Lexicon Reference

ATProto Lexicon definitions for the ac.foundation.dataset namespace

This page documents the ATProto Lexicon definitions that make up the ac.foundation.dataset namespace. These lexicons define the record types, objects, tokens, and queries used by atdata for publishing schemas, datasets, and lenses to the AT Protocol network.

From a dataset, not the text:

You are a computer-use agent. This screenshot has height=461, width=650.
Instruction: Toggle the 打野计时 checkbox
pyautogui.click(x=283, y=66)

All lexicons conform to ATProto Lexicon version 1 and are published from the canonical source in lexicons/.

Reading this reference

Each entry shows the NSID (Namespaced Identifier), its type (Record, Object, Token, Query, or String), and a property table with type information and constraints. Internal cross-references link to auxiliary definitions within the same namespace.

Namespace overview

NSID Type Description
ac.foundation.dataset.schema Record Definition of a PackableSample-compatible sample type. Supports versioning via rkey format: {NSID}@semver. Schema f…
ac.foundation.dataset.record Record Index record for a WebDataset-backed dataset with references to storage location and sample schema
ac.foundation.dataset.lens Record Bidirectional transformation (Lens) between two sample types, with code stored in external repositories
ac.foundation.dataset.storageHttp Object HTTP/HTTPS storage for WebDataset tar archives. Each shard is listed individually with a checksum for integrity verif…
ac.foundation.dataset.storageS3 Object S3 or S3-compatible storage for WebDataset tar archives. Supports custom endpoints for MinIO, Cloudflare R2, and othe…
ac.foundation.dataset.storageBlobs Object Storage via ATProto PDS blobs for WebDataset tar archives. Used in ac.foundation.dataset.record storage union for max…
ac.foundation.dataset.storageExternal Object (Deprecated: use storageHttp or storageS3 instead.) External storage via URLs for WebDataset tar archives. URLs suppo…
ac.foundation.dataset.schemaType String Schema type identifier for atdata sample definitions. Known values correspond to token definitions in this Lexicon. N…
ac.foundation.dataset.arrayFormat String Array serialization format identifier for NDArray fields in sample schemas. Known values correspond to token definiti…
ac.foundation.dataset.getLatestSchema Query Get the latest version of a sample schema by its permanent NSID identifier

Definitions

ac.foundation.dataset.schema Record

Definition of a PackableSample-compatible sample type. Supports versioning via rkey format: {NSID}@semver. Schema format is extensible via union type.

Record key: any

Property Type Required Description
name string yes Human-readable display name for this sample type. Used for documentation and UI. The NSID in the record URI provides unique identification; name collisions across NSIDs are acceptable. max length: 100
version string yes Semantic version (e.g., ‘1.0.0’) max length: 100 · pattern: ^(0\|[1-9]\d*)\.(0\|[1-9]\d*)\.(0\|[1-9]\d*)(?:-((?:0\|[1-9]\d*\|\d*[a-zA-Z-][0-9a-zA-Z-]*)(?:\.(?:0\|[1-9]\d*\|\d*[a-zA-Z-][0-9a-zA-Z-]*))*))?(?:\+([0-9a-zA-Z-]+(?:\.[0-9a-zA-Z-]+)*))?$
schemaType ac.foundation.dataset.schemaType yes Type of schema definition. This field indicates which union member is present in the schema field.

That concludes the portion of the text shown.